## [Excerpted passage]
+---+
David Bowie- The Rise and Fall of Ziggy Stardust and the Spiders from Mars (1972): 6 January 2020

David Bowie – The Rise and Fall of Ziggy Stardust and the Spiders from Mars (1972)

Happy New Year and welcome to the first YDCS of 2020! We’re one year and going strong here and looking forward to another year full of great music. To start off 2020 we’re kicking it back to 1972 with David Bowie’s loose concept rock opera, The Rise and Fall of Ziggy Stardust and the Spiders from Mars. Ziggy Stardust wasn’t David Bowie’s first big hit, that honor goes to Hunky Dory, but Ziggy Stardust make him a legend. Widely considered one of the best albums ever written, Ziggy Stardust tells the story of a bisexual, androgynous alien from space come to save the Earth. The story of the main character of the record, Ziggy Stardust, was written after the album was recorded, explaining why some of the songs don’t always appear to continue the story of the hero.

Ziggy Stardust is a tough album to unpack as it is prototypical glam rock. David Bowie was the leader of a movement with this genre-breaker of an album, and bands like KISS, Mott the Hoople, and Roxy Music can all trace their origins to Ziggy Stardust. Looking back at it, I think the album is generally more culturally significant for making David Bowie a relevant entertainer and pioneering a genre than it was for its own music. The album stands up on its own, particularly on its big hits, but the question we have to ask is ‘Do we like the album because it’s a David Bowie album or do we like the album on its own merit?’ Ziggy Stardust crams a lot of passion and a lot of different elements of rock and roll into a fairly short album that features some great singles. I hope you enjoy the adventure of Ziggy Stardust!
+---+
## [Raw data]
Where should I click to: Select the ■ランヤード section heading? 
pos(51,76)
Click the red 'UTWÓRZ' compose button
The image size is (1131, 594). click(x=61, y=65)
+---+
## [Required task]
Condense the paragraph of the Ziggy Stardust review above that begins "Ziggy Stardust is a tough album to unpack" into a short bulleted list of its main points.

## [Written response]
- The album is hard to unpack because it is prototypical glam rock.
- With it, David Bowie led a movement, and KISS, Mott the Hoople, and Roxy Music trace their origins to it.
- The writer considers it more culturally significant than musically, because it made Bowie a relevant entertainer and pioneered a genre.
- It stands up on its own, especially its big hits. The open question is whether listeners like it because it is a Bowie album or on its own merit.
- It packs a lot of passion and many elements of rock and roll into a fairly short album with some great singles.